ENTRIES PROVIDED -
□ □ □

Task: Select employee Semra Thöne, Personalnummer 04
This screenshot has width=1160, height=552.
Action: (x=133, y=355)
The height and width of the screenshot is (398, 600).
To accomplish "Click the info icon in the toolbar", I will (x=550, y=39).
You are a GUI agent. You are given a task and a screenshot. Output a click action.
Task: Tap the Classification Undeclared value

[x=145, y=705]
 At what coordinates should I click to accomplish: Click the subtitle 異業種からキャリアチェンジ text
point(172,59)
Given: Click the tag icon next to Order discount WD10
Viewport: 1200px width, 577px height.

□ □ □

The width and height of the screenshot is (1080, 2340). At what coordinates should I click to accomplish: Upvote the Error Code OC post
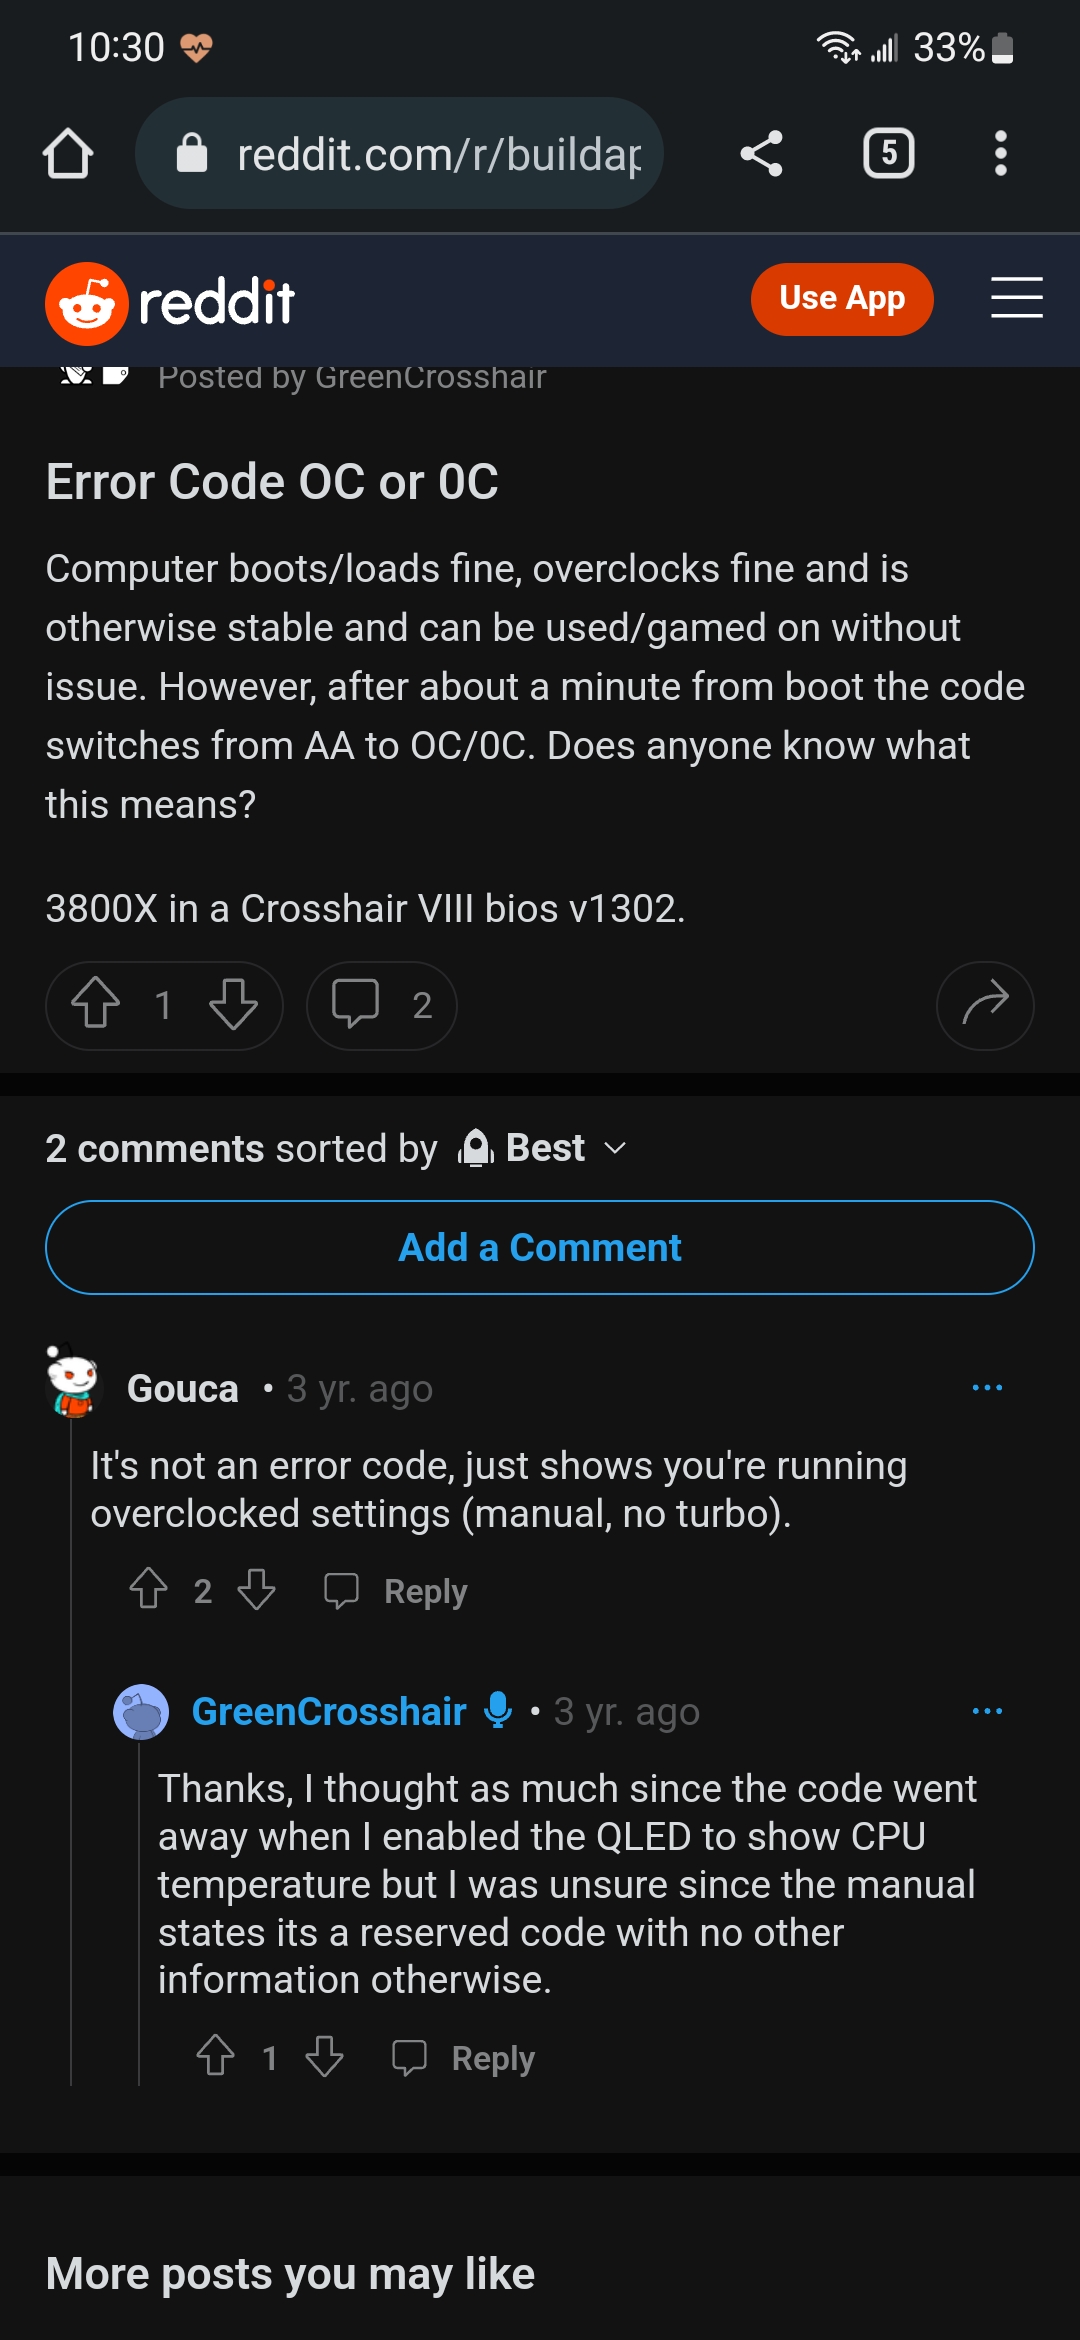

□ □ □

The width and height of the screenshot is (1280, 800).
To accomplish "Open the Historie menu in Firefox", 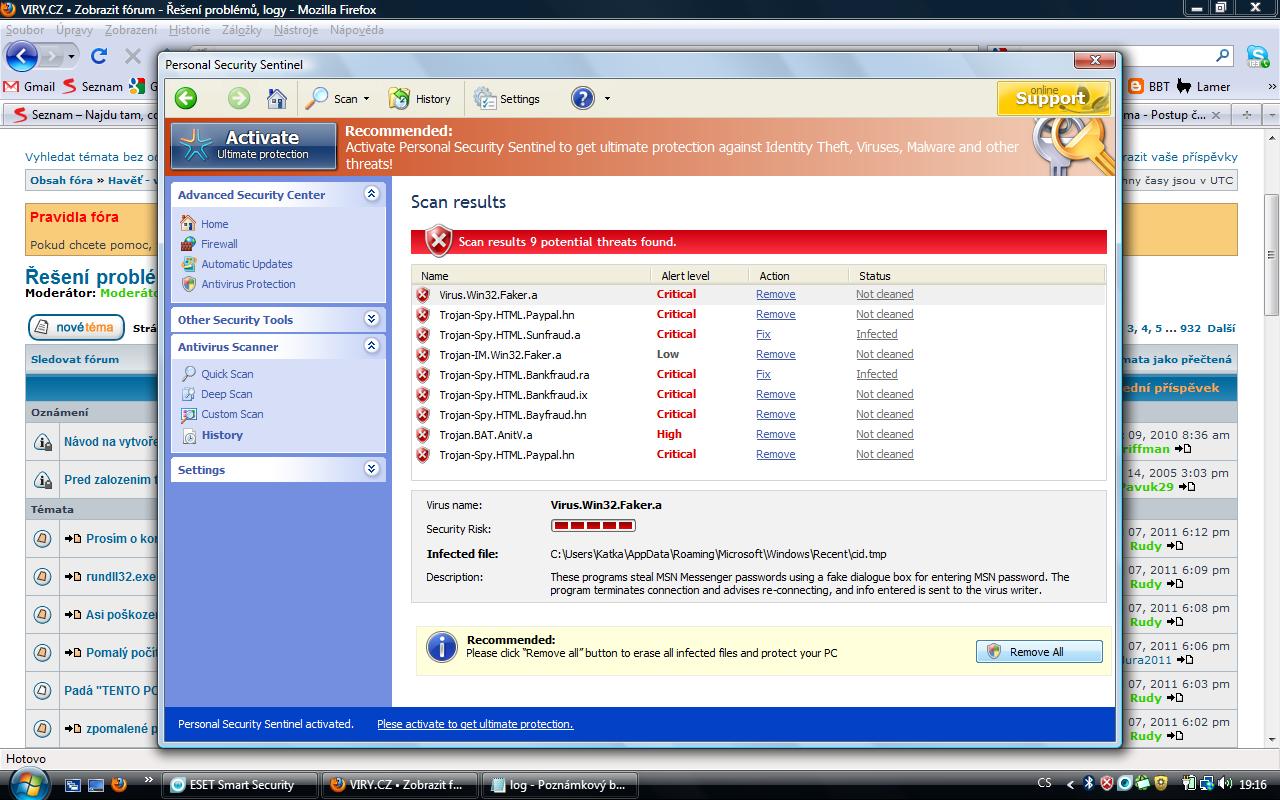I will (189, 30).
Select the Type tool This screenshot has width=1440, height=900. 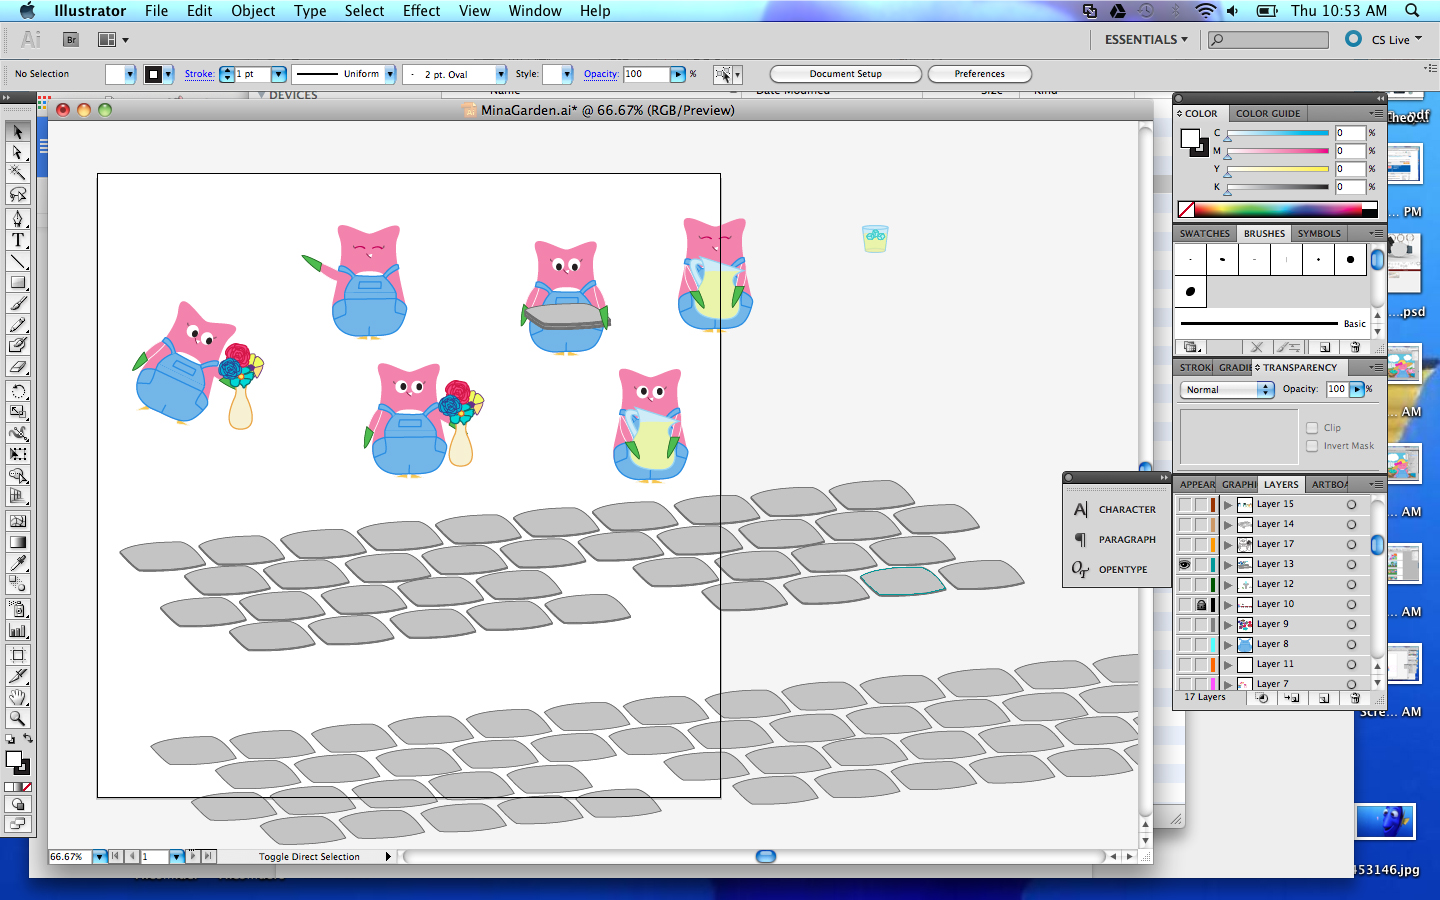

□ □ □

WHAT THE TASK REQUIRES - The reply should consist of one number: how many lines of the material contain the word "icon".

ANSWER TO THE PROBLEM - 2